* begin INFORMATION SHOWN *
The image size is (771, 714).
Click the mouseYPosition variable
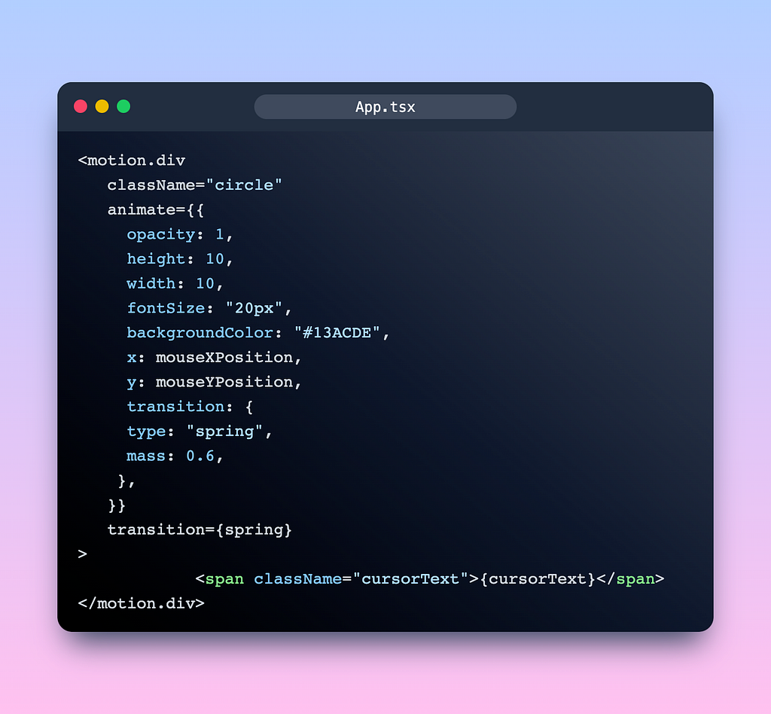click(224, 382)
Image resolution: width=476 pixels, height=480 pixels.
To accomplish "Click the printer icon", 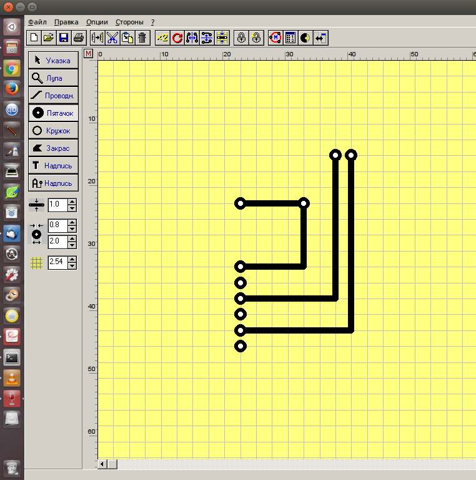I will tap(78, 38).

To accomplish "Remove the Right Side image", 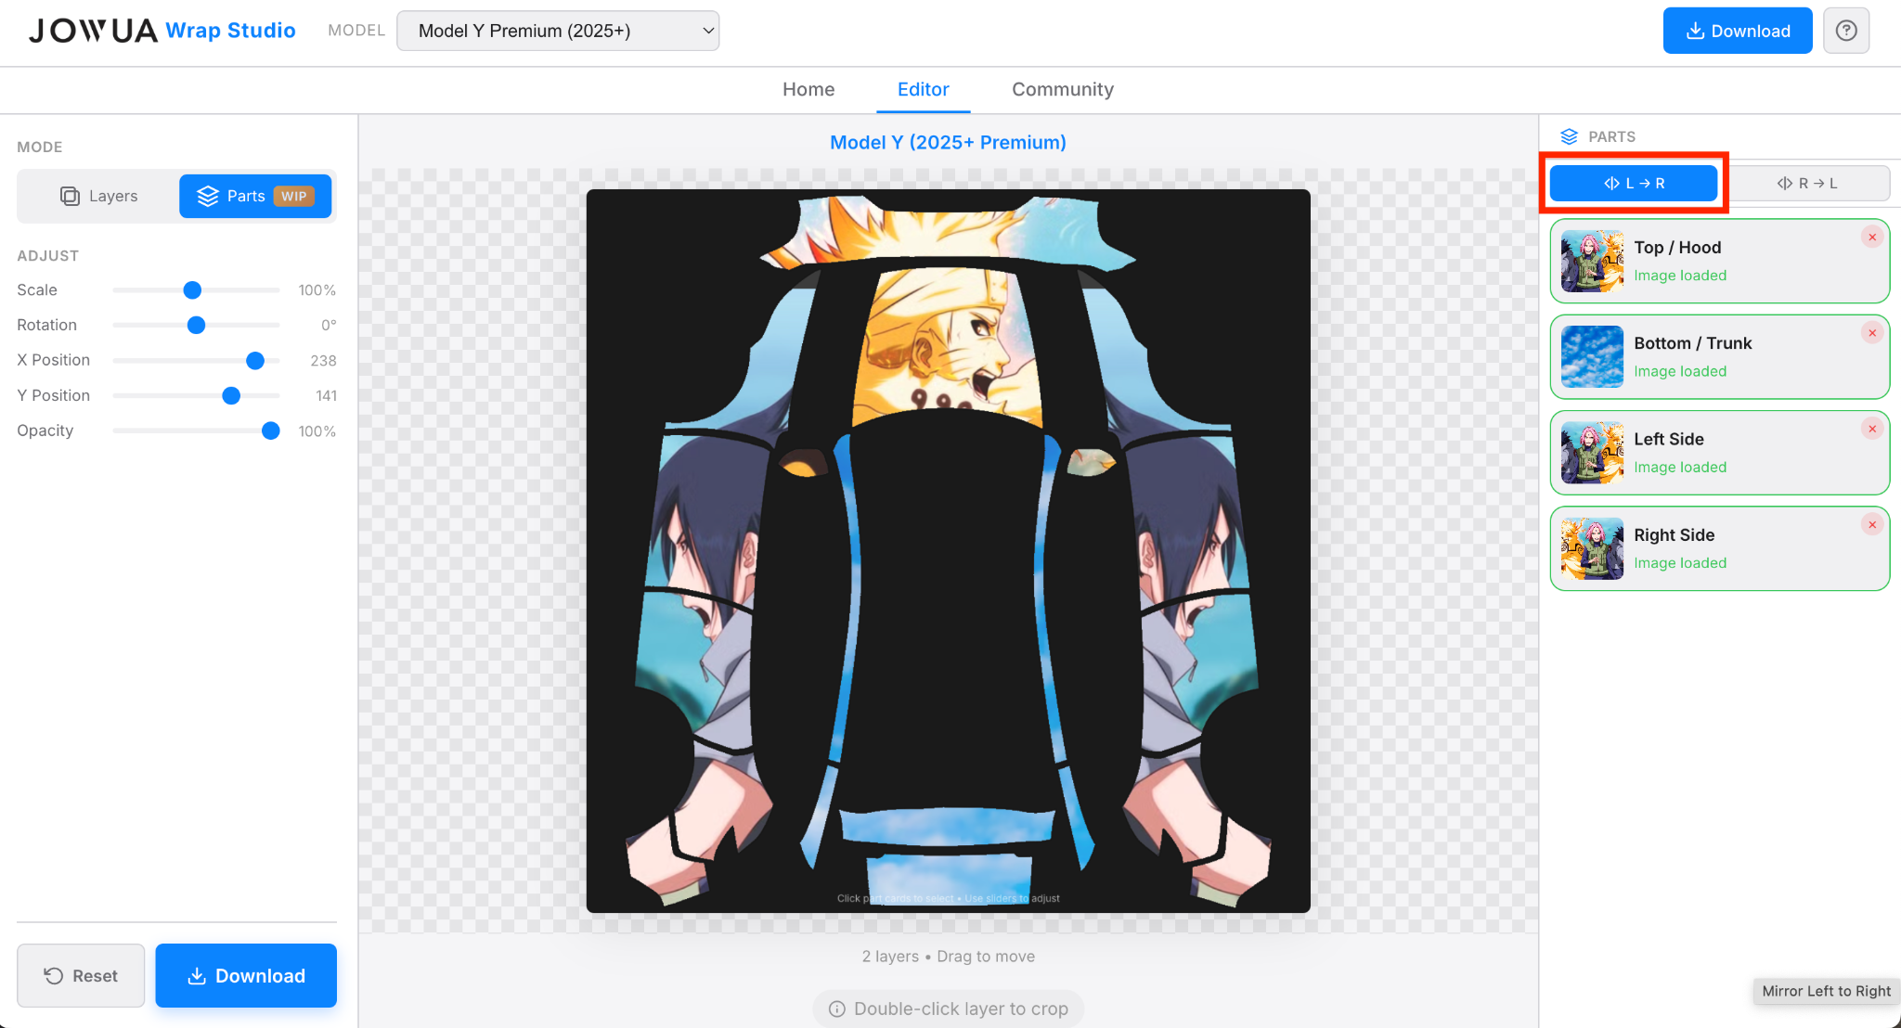I will pyautogui.click(x=1872, y=525).
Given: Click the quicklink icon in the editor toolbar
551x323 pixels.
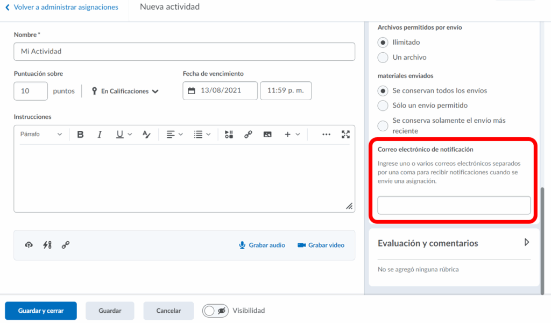Looking at the screenshot, I should click(x=248, y=135).
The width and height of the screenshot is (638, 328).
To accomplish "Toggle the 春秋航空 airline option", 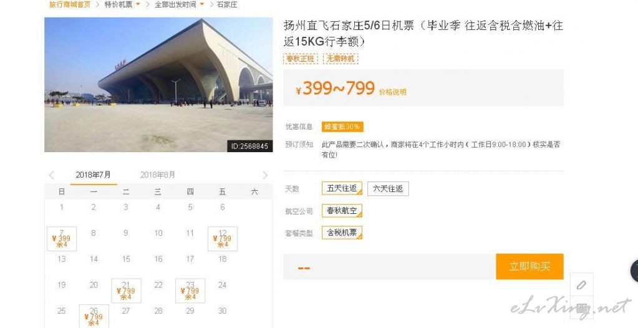I will click(x=342, y=211).
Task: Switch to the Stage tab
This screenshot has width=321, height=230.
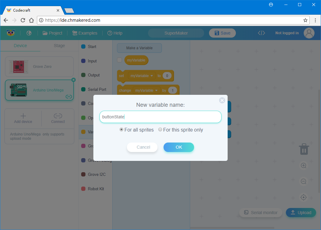Action: pos(59,45)
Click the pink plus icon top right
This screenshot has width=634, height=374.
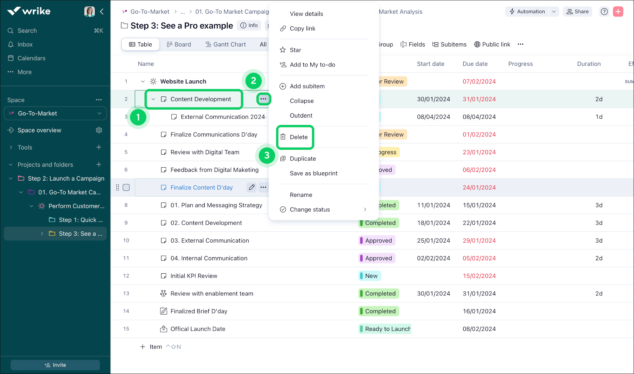(x=618, y=11)

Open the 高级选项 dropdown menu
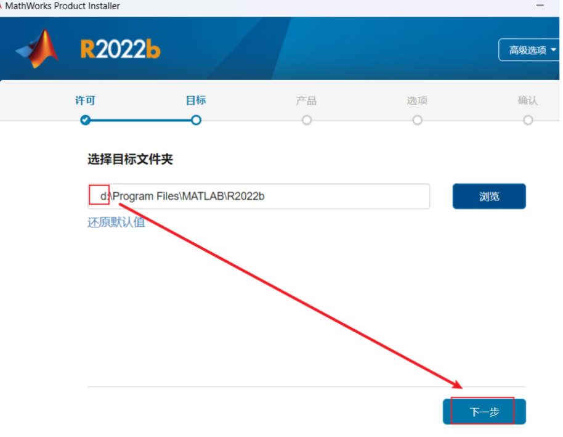pos(529,50)
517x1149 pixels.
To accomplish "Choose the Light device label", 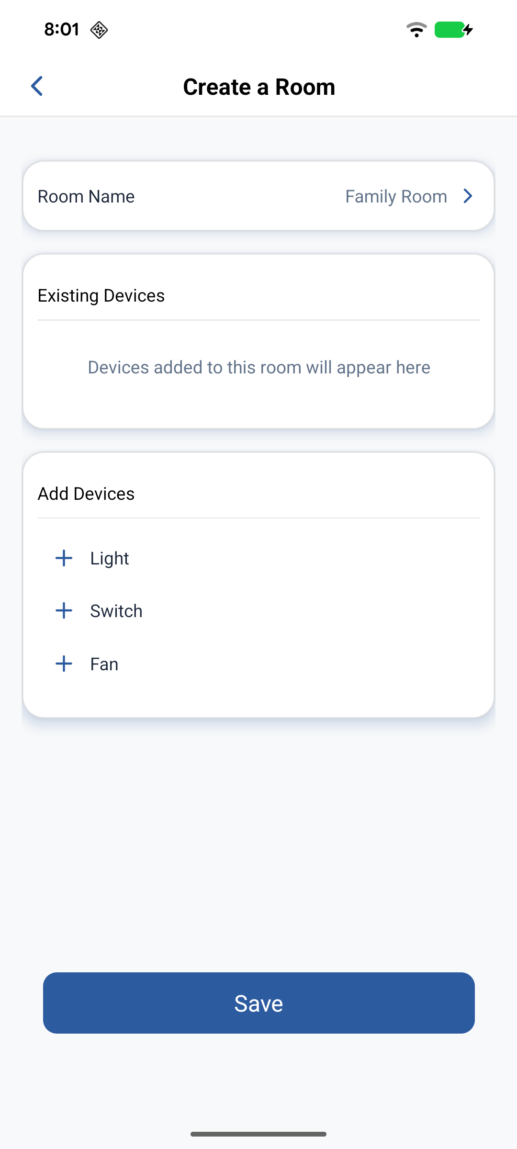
* end INFORMATION SHOWN *
[SHORT PROBLEM] Express the stretch of the data above from the line containing "Click the pink plus icon top right" through the end of the data as a Markdown table with the columns No and Entry, one numbered row per line. Skip blank lines and leave the pictures out.

[THE REPLY]
| No | Entry |
|---|---|
| 1 | Click the pink plus icon top right |
| 2 | This screenshot has width=634, height=374. |
| 3 | (x=618, y=11) |
| 4 | Open the 高级选项 dropdown menu |
| 5 | pos(529,50) |
| 6 | 517x1149 pixels. |
| 7 | To accomplish "Choose the Light device label",  |